Where Adobe Audition fits into the process
When you record audio on your computer, Adobe Audition tells the sound card to start the recording process and specifies what sampling rate and bit depth it should use. The hardware that the sound card uses determines the sample rates and bit depths that it is capable of recording. Most cards are capable of recording and playback at CD-quality settings, and often at other settings as well, such as a 48 kHz sample rate, which is common in film and video post-production. Your sound card probably has both Line In and Microphone In ports through which it can accept analog signals. The sound card samples the audio at the specified sample rate and assigns each sample an amplitude value. Adobe Audition stores each sample in sequence until you stop recording. Once you’ve recorded the audio, you can use Adobe Audition to edit the audio or save it to disk as a file.
When you play a file in Adobe Audition, the process happens in reverse. Adobe Audition tells the sound card that it is going to play a file, and sends the samples to the sound card. The sound card reconstructs the original waveform and sends it out as an analog signal from the Line Out port to your speakers.
An audio file on your hard drive, such as a WAV file, consists of a small header telling the audio program what the sample rate and bit depth of the audio is, and then a long series of numbers, one for each sample. These files can be very large. At 44,100 samples per second and 16 bits per sample, for example, a file includes 705,600 bits per second. This equals 86 kilobytes per second and more than 5 megabytes per minute. Stereo sound has two channels, so CD-quality sound requires a little more than 10 megabytes per minute.
In contrast to a digital audio file, a MIDI file might be as small as 10 kilobytes per minute, so you can store up to one hundred minutes of MIDI per megabyte. MIDI and digital audio are fundamentally different: digital audio is a digital representation of a sound wave, MIDI is a language of instructions for musical instruments. A digital audio file seeks to exactly represent an audio event just like a tape recorder, whether it’s a musical performance, a person talking, or any other sound. MIDI, on the other hand, is more like sheet music. It acts as instructions for the re-creation of a musical selection. MIDI files record information such as the note to be played, the instrument to play the note on, the pan and volume of that particular note, and so on. When a MIDI file is played back, the sound card takes this information and uses its synthesizer to re-create the note on the right instrument. Because every synthesizer sounds different, the MIDI file will sound different depending on what sound card plays it back. Also, a MIDI file cannot record sounds that cannot be resynthesized from short instructions, such as the human voice. MIDI support in Adobe Audition is limited to playback of MIDI files.

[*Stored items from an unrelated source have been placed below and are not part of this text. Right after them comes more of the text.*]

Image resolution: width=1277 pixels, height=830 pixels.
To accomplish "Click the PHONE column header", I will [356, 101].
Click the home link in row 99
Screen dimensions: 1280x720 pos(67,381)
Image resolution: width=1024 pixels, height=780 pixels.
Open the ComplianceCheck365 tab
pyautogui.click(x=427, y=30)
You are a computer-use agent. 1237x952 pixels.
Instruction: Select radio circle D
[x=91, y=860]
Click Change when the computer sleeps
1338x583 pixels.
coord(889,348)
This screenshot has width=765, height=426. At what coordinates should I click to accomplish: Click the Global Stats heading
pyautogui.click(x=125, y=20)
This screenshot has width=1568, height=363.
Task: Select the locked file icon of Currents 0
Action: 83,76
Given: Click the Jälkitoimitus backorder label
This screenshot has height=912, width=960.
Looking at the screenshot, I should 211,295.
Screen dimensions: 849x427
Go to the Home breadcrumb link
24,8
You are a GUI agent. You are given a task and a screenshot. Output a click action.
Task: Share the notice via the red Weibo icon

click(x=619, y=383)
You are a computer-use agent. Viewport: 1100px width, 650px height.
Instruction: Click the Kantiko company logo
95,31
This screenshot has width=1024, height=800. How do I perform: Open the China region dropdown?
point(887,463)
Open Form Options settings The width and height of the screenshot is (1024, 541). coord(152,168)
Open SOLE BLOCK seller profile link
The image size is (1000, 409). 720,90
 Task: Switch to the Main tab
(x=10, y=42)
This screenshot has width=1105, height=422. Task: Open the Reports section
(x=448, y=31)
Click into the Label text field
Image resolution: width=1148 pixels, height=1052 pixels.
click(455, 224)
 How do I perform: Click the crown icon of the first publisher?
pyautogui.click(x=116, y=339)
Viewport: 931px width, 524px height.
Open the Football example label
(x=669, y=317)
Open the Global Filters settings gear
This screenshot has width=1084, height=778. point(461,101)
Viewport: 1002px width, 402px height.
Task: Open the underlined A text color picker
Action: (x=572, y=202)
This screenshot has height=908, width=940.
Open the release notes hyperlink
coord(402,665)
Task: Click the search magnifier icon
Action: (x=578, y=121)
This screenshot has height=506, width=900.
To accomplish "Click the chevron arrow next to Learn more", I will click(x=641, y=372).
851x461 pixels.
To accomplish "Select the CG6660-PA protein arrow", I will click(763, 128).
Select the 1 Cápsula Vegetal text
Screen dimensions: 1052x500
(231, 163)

To summarize, the process of sampling or digitizing audio starts with a pressure wave in the air. A microphone converts this pressure wave into voltage variations. An analog-to-digital converter, such as those found in a sound card, samples the signal at the sample rate and bit depth you choose. Once the sound has been transformed into digital information, Adobe Audition can record, edit, alter the sound of, mix, and save your digital audio files. The possibilities for manipulation of digital audio within Adobe Audition are limited only by your imagination.